OO'B Do I understand you that the application in John’s gospel is to the present?
FER John appears to be the only writer who gives the application of eternal life to the present. The other writers connect it with the coming age.
OO'B Perhaps I did not put it right. Is that the only aspect as we get it in John 17, the knowledge?
FER That is the aspect in the present. In John 17 you have not the words of John, but the words of Christ Himself.
WM In the epistle of John you get eternal life spoken of as promise.
FER But the promise has come to pass. I think it [p. 236] is intelligible. All blessings are in a public way connected with the time when God will come out in the world to come. They wait for that moment, but in christianity that moment is anticipated, in the power of the Spirit. A great many of our blessings we get in anticipation of what is to be displayed. We “rejoice in hope of the glory of God”. When God shines out in glory then it is that all blessings will be brought in.

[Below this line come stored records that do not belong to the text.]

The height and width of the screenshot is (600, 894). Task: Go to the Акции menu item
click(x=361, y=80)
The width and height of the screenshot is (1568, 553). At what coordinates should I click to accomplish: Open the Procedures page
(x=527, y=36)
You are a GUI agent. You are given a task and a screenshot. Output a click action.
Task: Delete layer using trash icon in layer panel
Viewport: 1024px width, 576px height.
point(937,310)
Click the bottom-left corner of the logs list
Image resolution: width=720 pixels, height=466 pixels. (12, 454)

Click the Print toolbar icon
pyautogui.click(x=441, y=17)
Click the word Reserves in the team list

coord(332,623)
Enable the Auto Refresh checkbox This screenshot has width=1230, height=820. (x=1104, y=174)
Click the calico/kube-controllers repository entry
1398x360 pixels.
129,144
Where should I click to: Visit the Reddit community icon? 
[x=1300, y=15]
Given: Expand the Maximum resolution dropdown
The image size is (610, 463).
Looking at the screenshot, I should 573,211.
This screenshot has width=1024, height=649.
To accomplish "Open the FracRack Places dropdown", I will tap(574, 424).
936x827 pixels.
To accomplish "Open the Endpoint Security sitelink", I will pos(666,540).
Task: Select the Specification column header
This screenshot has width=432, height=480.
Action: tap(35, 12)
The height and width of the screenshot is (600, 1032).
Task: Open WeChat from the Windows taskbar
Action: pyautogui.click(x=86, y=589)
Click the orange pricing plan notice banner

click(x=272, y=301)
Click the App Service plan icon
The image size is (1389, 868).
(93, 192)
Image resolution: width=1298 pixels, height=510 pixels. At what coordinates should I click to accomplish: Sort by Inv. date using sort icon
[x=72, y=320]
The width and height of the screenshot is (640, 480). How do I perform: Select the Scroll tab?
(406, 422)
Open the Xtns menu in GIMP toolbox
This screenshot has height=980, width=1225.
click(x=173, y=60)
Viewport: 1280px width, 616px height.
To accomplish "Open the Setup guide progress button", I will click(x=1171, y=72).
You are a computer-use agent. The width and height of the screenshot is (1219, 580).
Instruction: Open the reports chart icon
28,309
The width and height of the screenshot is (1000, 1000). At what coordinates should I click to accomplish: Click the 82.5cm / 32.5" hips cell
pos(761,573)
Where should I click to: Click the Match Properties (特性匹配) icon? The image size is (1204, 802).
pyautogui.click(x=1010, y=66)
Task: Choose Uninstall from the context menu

WM And that is the invariable line that John pursues.
FER And Paul, too. Paul is continually giving a present application to things which strictly are future.
GWH Would you say in the gospel you get the light of eternal life, and in the epistle the knowledge of it?
FER I think the great ruling point in the gospel is the declaration of God. In the first instance the revelation of the Father in the Son, and then the gift of the Holy Spirit.
Rem I should judge that eternal life is primarily connected with the kingdom.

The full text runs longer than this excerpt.